**Given exercise 1**
Could you rescale the rows starting at the line that contains "Translate theleraazainal's Ju Ji Hoon post" and ending at the line that contains "(x=392, y=146)", keeping the requests as they are but multiplying every coordinate in the answers by 1.7 and rounding to whole numbers, with halves rounded up? Give only those rows.

**Passage provided**

ITEM 9A. CONTROLS AND PROCEDURES.
Evaluation of Disclosure Controls and Procedures
Our management, with the participation of our Chief Executive Officer and Chief Financial Officer,
evaluated the effectiveness of our disclosure controls and procedures as of December 31, 2015. The term
“disclosure controls and procedures,” as defined in Rules 13a-15(e) and 15d-15(e) under the Securities Exchange
Act of 1934, (“Exchange Act”), means controls and other procedures of a company that are designed to ensure
that information required to be disclosed by a company in the reports that it files or submits under the Exchange
Act is recorded, processed, summarized and reported within the time periods specified in the SEC’s rules and
forms. Disclosure controls and procedures include, without limitation, controls and procedures designed to
ensure that information required to be disclosed by a company in the reports that it files or submits under the
Exchange Act is accumulated and communicated to the company’s management, including its principal
executive and principal financial officers, as appropriate to allow timely decisions regarding required disclosure.

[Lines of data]
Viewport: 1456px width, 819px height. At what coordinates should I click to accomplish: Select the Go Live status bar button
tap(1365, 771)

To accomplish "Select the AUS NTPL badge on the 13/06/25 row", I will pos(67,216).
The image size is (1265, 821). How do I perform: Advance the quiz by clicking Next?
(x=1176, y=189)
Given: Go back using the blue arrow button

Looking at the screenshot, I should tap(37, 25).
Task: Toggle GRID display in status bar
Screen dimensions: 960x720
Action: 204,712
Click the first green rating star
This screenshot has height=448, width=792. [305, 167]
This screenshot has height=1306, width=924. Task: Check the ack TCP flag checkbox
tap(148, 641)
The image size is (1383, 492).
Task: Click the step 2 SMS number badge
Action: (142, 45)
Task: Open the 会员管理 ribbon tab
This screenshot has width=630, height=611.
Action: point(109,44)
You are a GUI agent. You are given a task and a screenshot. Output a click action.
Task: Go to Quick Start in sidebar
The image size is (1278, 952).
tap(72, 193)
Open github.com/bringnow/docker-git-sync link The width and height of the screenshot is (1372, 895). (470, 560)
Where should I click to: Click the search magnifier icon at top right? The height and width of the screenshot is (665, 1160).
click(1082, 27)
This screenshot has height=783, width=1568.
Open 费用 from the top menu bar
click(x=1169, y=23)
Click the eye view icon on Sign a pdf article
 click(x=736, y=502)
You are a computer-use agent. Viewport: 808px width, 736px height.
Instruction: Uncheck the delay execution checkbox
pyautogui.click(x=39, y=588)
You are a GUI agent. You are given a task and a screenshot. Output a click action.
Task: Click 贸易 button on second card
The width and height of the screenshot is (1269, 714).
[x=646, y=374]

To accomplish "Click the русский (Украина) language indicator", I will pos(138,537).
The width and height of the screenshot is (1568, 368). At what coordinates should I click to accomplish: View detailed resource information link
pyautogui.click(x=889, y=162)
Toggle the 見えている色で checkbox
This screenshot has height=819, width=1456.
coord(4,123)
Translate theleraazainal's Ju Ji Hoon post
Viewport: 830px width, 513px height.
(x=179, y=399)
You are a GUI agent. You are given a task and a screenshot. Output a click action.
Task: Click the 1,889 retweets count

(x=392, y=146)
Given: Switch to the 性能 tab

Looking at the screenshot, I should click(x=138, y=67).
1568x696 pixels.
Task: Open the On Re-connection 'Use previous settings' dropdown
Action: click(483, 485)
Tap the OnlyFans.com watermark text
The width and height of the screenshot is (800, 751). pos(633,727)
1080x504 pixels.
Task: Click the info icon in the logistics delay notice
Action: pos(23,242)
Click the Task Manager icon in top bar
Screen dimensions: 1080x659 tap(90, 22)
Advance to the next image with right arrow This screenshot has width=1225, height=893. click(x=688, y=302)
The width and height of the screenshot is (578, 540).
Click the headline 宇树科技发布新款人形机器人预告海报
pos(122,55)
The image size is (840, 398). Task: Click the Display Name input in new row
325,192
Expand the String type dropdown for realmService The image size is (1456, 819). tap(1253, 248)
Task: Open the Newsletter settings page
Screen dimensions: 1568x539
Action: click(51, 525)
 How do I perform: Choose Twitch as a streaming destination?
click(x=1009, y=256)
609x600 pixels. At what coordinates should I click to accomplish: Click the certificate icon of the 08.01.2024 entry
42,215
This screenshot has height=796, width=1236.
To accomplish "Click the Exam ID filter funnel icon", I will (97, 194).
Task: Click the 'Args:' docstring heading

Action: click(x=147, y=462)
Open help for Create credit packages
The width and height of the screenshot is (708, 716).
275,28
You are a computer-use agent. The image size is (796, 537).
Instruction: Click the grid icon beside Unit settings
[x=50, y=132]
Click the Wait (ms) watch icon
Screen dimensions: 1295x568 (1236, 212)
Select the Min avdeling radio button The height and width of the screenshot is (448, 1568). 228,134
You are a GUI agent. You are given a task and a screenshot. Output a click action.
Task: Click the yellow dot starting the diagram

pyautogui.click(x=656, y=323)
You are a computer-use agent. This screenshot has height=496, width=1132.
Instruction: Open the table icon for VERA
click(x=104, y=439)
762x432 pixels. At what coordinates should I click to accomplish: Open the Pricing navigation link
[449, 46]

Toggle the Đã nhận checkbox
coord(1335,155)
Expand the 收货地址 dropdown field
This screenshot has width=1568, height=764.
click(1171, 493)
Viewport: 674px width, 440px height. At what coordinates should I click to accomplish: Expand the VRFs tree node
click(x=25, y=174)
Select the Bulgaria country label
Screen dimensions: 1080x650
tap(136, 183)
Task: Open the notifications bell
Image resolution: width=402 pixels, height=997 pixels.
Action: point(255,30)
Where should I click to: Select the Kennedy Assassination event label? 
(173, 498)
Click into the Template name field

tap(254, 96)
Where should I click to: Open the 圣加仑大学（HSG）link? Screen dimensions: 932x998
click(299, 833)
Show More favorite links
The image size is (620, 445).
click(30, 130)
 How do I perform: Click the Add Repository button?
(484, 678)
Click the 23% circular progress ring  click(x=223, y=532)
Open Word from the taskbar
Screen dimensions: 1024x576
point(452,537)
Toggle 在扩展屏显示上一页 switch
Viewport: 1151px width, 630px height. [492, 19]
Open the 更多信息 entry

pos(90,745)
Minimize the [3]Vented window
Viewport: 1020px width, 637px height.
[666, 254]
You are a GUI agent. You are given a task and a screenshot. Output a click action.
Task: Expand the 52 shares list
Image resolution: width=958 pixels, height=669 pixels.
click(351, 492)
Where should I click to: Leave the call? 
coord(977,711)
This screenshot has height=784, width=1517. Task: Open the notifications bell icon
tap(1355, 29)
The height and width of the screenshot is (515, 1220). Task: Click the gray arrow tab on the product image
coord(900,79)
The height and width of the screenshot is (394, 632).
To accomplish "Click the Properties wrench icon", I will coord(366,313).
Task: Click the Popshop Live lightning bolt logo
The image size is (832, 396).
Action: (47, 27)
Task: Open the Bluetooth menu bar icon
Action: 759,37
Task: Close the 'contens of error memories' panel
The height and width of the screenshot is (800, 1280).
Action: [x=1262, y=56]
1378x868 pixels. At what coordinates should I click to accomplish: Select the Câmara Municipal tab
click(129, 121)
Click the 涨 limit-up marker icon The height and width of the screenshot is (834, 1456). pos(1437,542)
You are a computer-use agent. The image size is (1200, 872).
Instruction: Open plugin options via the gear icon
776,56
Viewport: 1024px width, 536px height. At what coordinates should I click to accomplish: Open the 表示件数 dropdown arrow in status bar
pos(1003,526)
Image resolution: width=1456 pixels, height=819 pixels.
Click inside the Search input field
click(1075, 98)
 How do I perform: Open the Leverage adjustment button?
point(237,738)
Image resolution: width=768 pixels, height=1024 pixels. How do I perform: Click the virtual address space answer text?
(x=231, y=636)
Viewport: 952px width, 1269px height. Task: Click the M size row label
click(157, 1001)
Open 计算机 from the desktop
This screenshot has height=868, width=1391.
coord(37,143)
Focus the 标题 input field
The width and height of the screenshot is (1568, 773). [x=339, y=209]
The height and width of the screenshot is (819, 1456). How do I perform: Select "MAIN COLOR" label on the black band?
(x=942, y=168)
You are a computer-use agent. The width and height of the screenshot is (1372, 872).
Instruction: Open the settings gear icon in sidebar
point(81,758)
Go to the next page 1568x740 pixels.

**Given exercise 2**
Can you write the next part of the passage on disclosure controls and procedures, picking up right after its last sentence?

**Reply 1**
Translate theleraazainal's Ju Ji Hoon post
Viewport: 830px width, 513px height.
(x=304, y=678)
You are a GUI agent. You are given a task and a screenshot. Output a click action.
Task: Click the 1,889 retweets count

(x=666, y=248)

**Reply 2**
Management recognizes that any controls and procedures, no matter how well designed and operated, can
provide only reasonable assurance of achieving their objectives and management necessarily applies its judgment
in evaluating the cost-benefit relationship of possible controls and procedures.
Our management, with the participation of our Chief Executive Officer and Chief Financial Officer, has
evaluated the effectiveness of the Company’s disclosure controls and procedures as of the end of the period
covered by this annual report on Form 10-K. Based upon that evaluation, our Chief Executive Officer and Chief
Financial Officer have concluded that, as of December 31, 2015, our disclosure controls and procedures were
effective at the reasonable assurance level.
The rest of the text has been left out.